What I have just said about mourning in Hamlet must not obscure the fact that at the bottom of this mourning, in Hamlet as in Oedipus, there is crime. Up to a certain point, the whole rapid succession, one instance of mourning after another, can be seen as consequences of the initial crime. It is in this sense that Hamlet is an Oedipal drama, one that we can read as a second Oedipus Rex and locate at the same functional level in the genealogy of tragedy. This is also what put Freud, and his disciples after him, onto the importance of Hamlet. - Jacques Lacan,. p.41f.

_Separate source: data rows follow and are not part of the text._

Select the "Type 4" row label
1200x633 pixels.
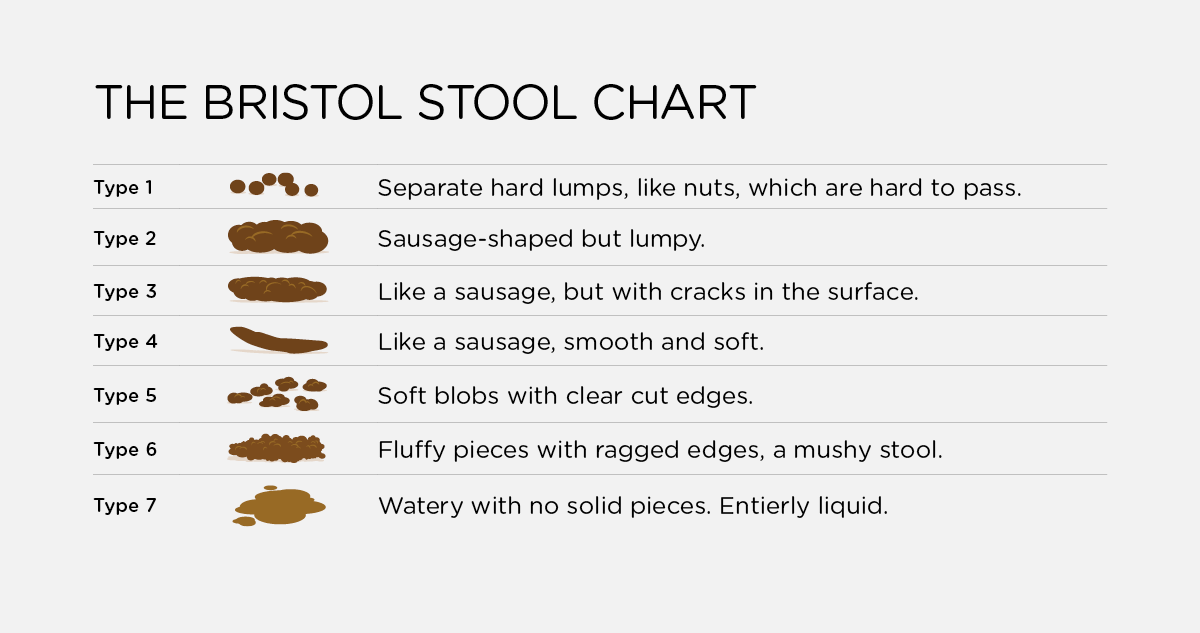pyautogui.click(x=124, y=341)
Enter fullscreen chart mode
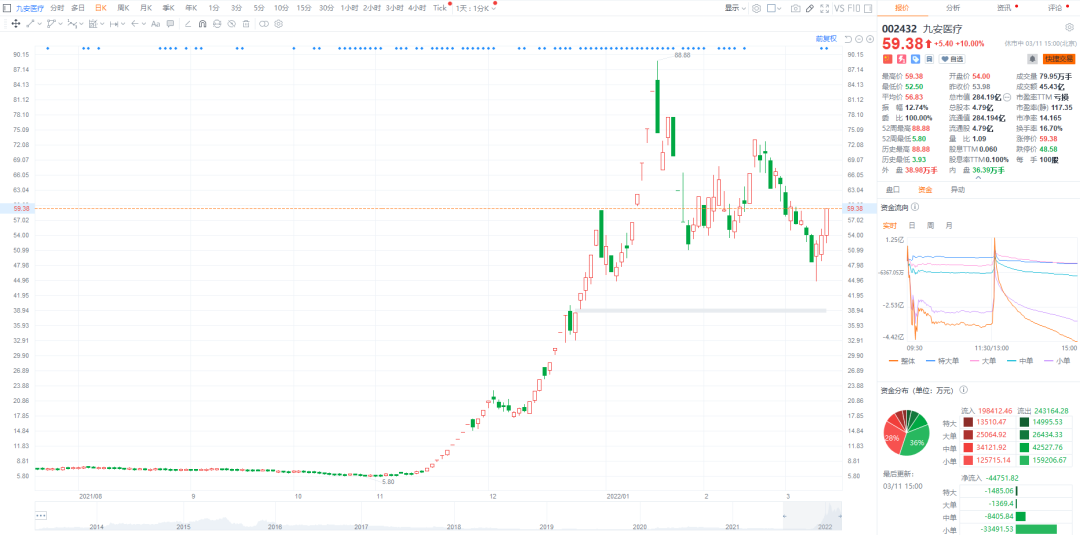1080x535 pixels. pos(823,8)
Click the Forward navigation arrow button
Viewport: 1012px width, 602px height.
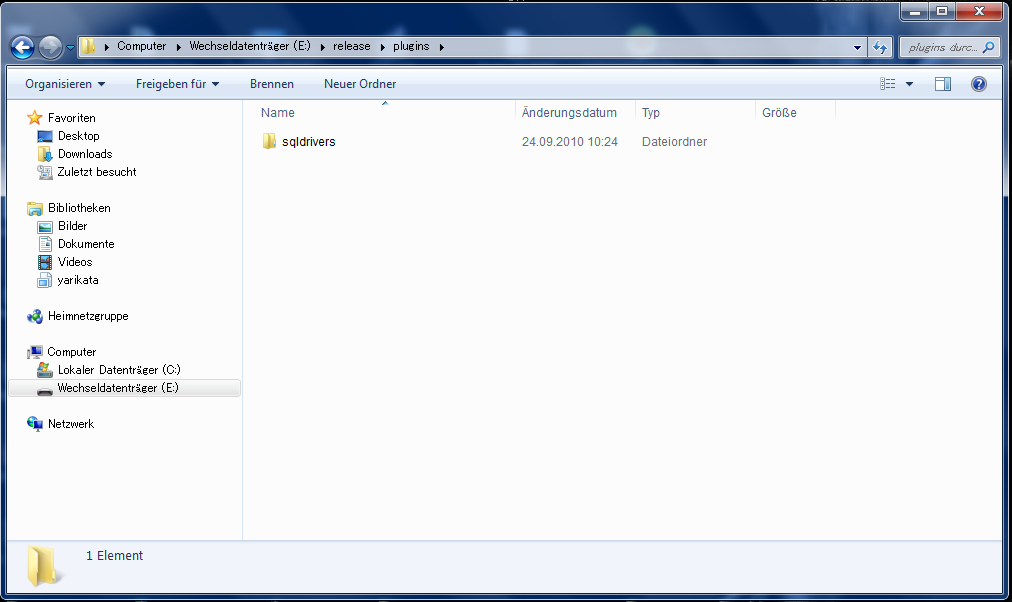pos(50,47)
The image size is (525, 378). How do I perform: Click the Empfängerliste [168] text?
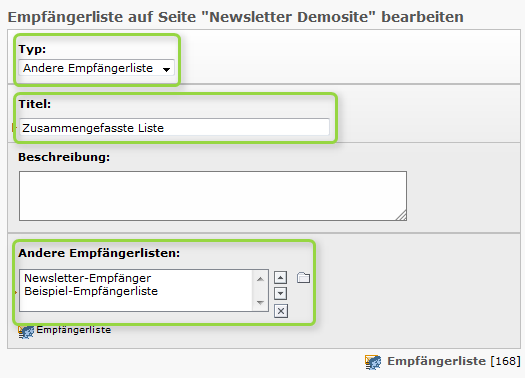[x=454, y=361]
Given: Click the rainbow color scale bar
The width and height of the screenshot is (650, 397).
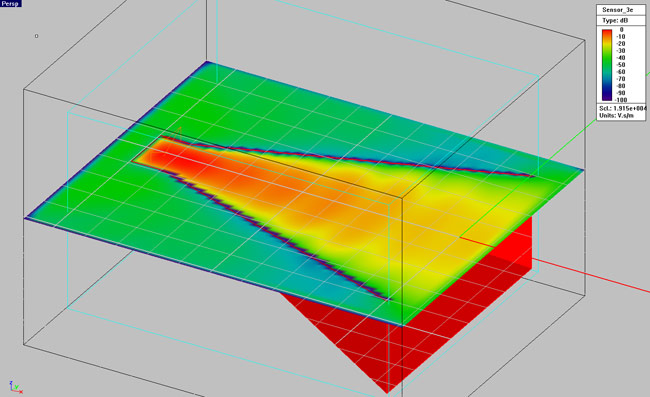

Throughout the drama, Gertrude is constantly there, attempting to maintain the home base. From even before the drama starts, her sorrows come, "not single spies but in battalions," and one by one, she is forced to repress her grief in favor of maintaining an appropriate front. Contrary to diminishing the likelihood of a collapse of the established order, this sequence of events increases it. It becomes certain that this edifice will crumble at some time to reveal the emptiness behind it. Each grief is not allowed its appropriate response in favor of political necessity. The human cost is considerable.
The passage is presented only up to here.